Il passaggio della gestione del cimitero a una società partecipata è fondamentale in questa fase dell’amministrazione comunale che si avvia all’ultimo giro di boa prima del confronto elettorale tra poco più di un anno. Da un lato, infatti, si ottimizza la struttura amministrativa di una partecipata presente da tempo sul territorio, e dall’altro, cosa più importante, si aggira l’ostacolo del Patto di stabilità che per tanti mesi, e con fondi già pronti e spendibili nelle casse comunali, ha tenuto bloccate al nastro di partenza diverse opere in città. L’ampliamento del cimitero ha, difatti, costituito per anni la principale spina nel fianco dell’amministrazione Pupillo sia dal punto di vista finanziario ed economico e sia per quanto riguarda l’avvio di opere urbanistiche e di manutenzione straordinaria. Il carico dei lavori nella struttura di via Della Pace ha pesato, infatti, per diversi milioni di euro sui bilanci comunali e i vincoli stringenti del Patto di stabilità non hanno consentito finora di poter spendere un euro in più rispetto a quanto effettivamente entrato ogni anno nelle casse comunali, nonostante i mutui già attivati e diversi progetti già esecutivi. Ma quei lavori, in buona parte pagati dai cittadini attraverso l’acquisto dei loculi, andavano comunque portati a termine. Di qui la situazione di immobilità dal punto di vista delle opere.
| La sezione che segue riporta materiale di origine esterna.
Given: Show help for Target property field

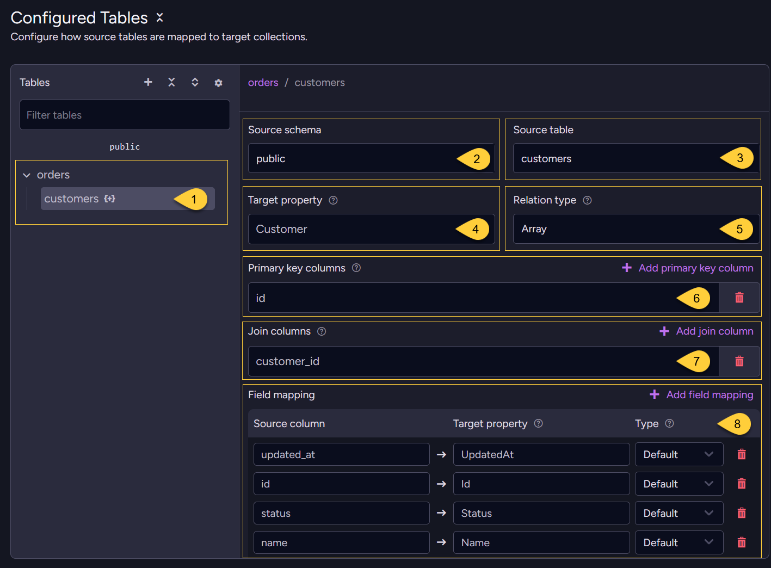Looking at the screenshot, I should [334, 200].
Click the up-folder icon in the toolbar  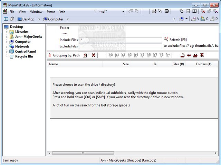(x=12, y=19)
Trasferire a una società partecipata l’onere della gestione del cimitero (per la cui conclusione dei lavori sono necessari ancora circa 3milioni di euro) significa che, dai prossimi mesi, l’amministrazione comunale potrà tirare un sospiro di sollievo. «Questo passaggio», sottolinea l’assessore alle finanze Valentino Di Campli (Pd), «consente di programmare meglio i prossimi mesi dal punto di vista finanziario e di pianificare le opere per il 2015 e il 2016. Questa era un’idea che accarezzavo da tempo, ma solo ad ottobre, dopo la revisione di tutte le società partecipate e la possibilità di agire dal punto di vista normativo, abbiamo potuto definire meglio la cosa. La società cambierà nome, così come sarà necessario un cambiamento dello statuto». Al via quindi opere come il parcheggio di via Delle Ripe, la riqualificazione di via Dei Frentani, il piano urbano del traffico, la riqualificazione dell’area Pietrosa, la trasformazione in albergo dell’ex istituto De Giorgio e la manutenzione straordinaria delle strade centrali e delle contrade.